AIM: Put the listing lines starting at the line that contains "The image size is (789, 441)." and ending at the line that contains "(x=1111, y=1022)" into a JSON list of strings, one string per line, with blank lines skipped. Leave the pictures out of your answer.

DATASET RECORDS:

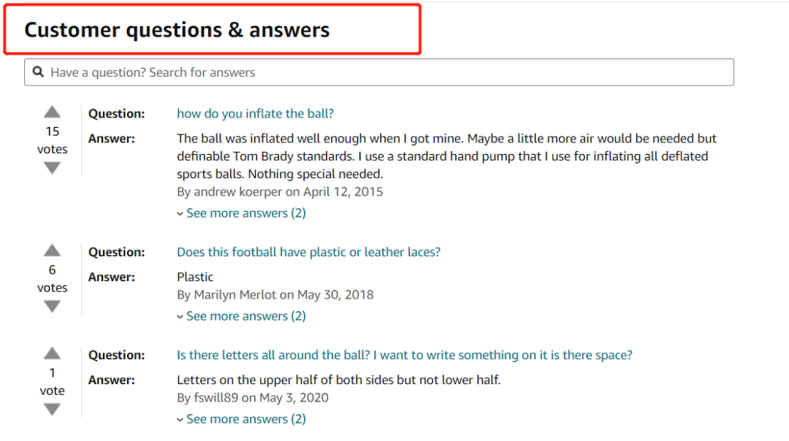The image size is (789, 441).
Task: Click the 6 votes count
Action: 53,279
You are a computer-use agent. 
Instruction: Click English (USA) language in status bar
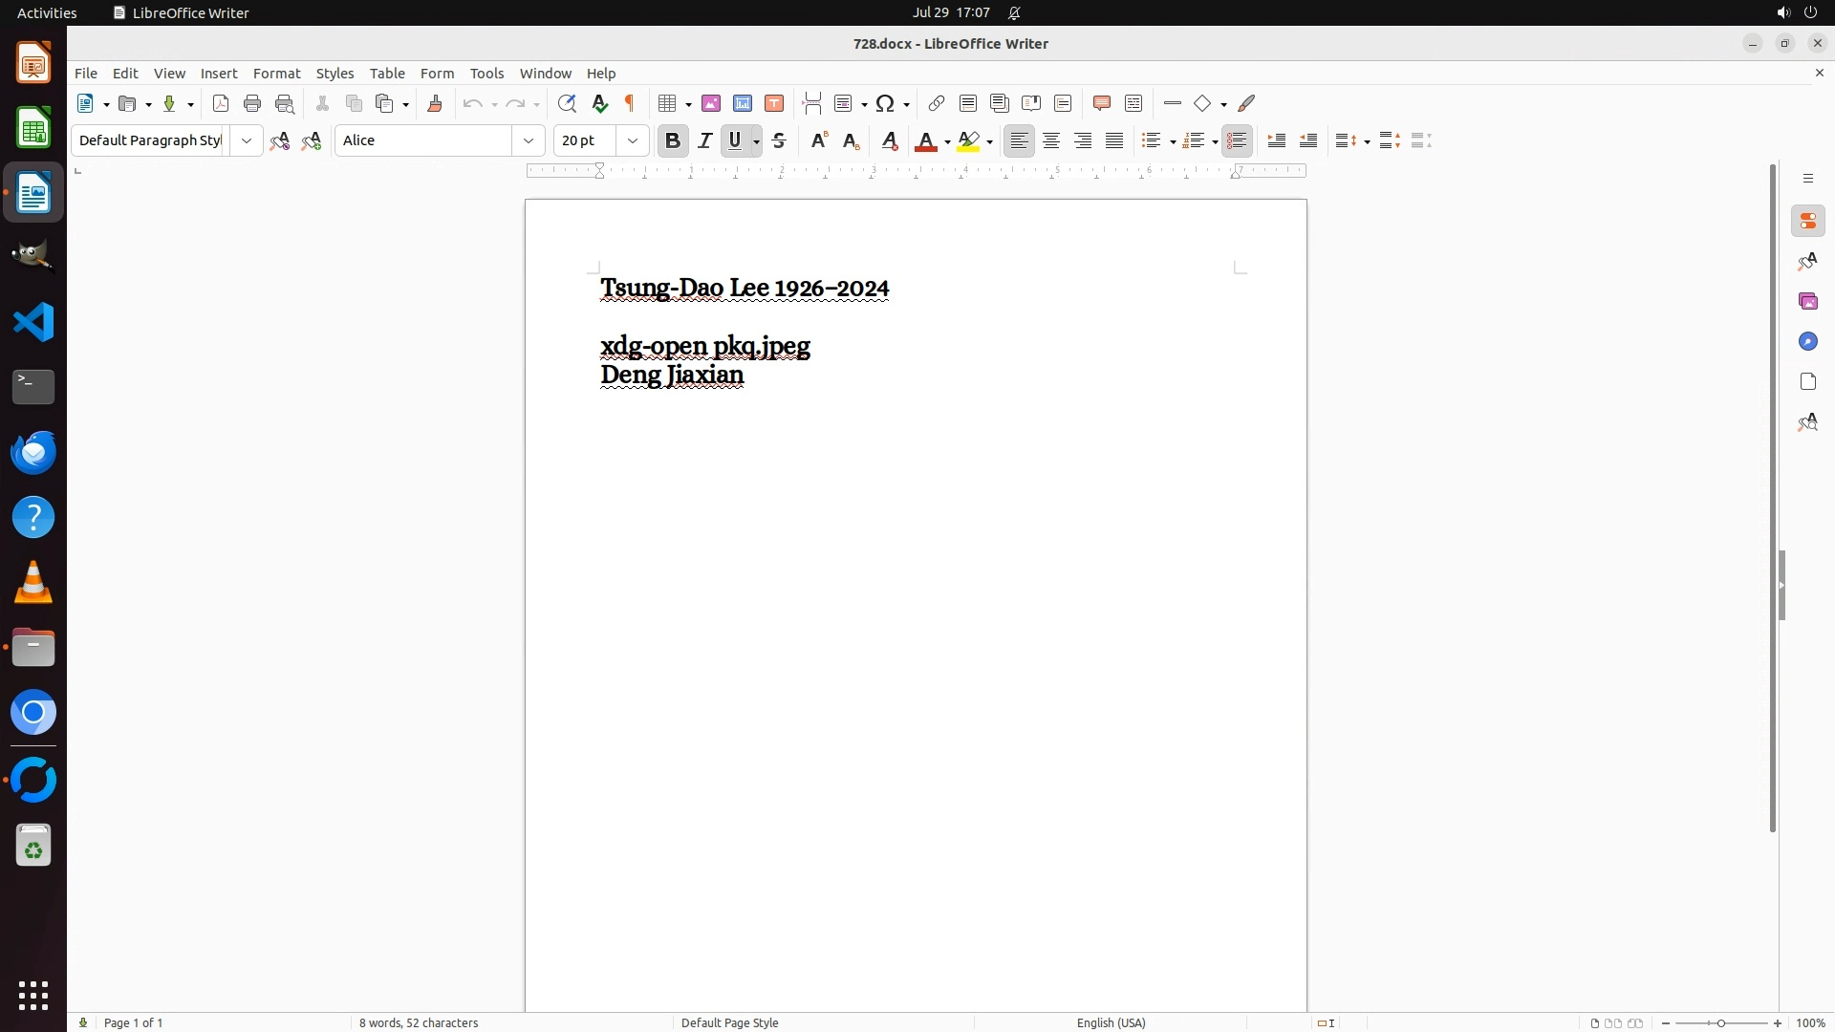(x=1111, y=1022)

--

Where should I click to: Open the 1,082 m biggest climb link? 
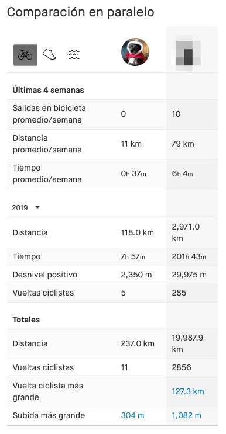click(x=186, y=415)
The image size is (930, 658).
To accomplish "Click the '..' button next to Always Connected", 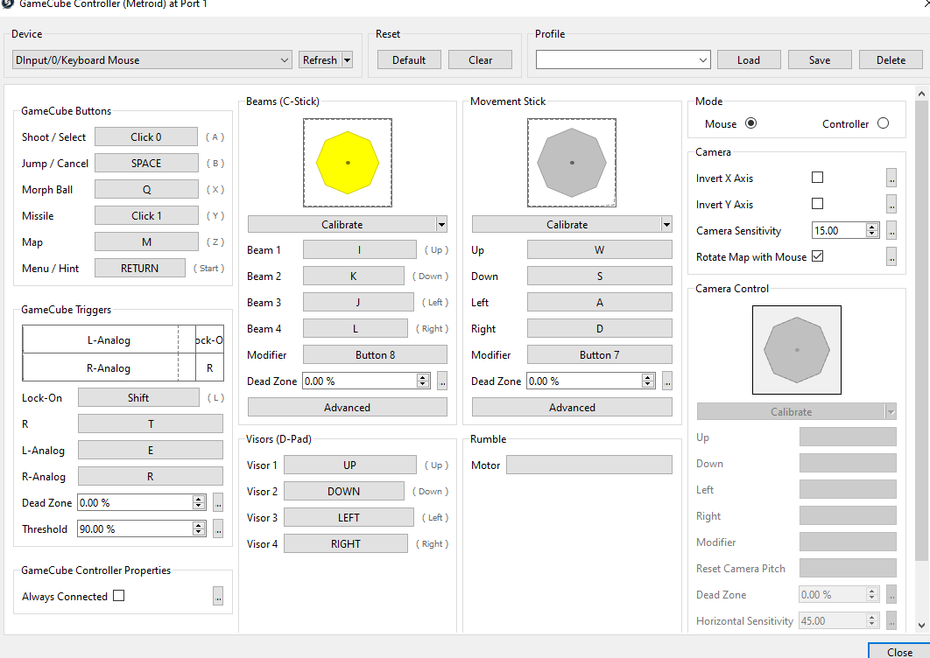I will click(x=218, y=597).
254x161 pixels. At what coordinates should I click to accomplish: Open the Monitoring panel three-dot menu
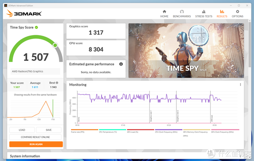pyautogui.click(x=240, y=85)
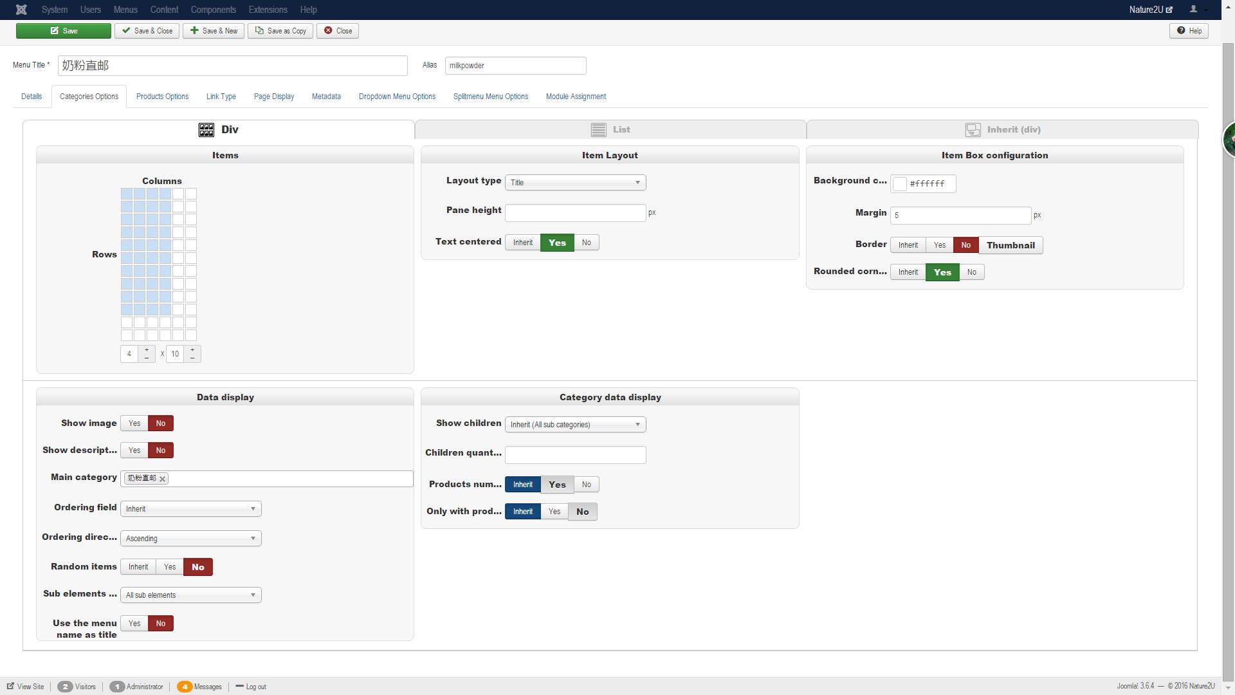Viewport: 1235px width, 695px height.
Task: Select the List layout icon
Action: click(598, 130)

RESULT OF THE EXERCISE:
[
  "The image size is (789, 441).",
  "Task: Click the 6 votes count",
  "Action: 53,279",
  "You are a computer-use agent. ",
  "Instruction: Click English (USA) language in status bar",
  "(x=1111, y=1022)"
]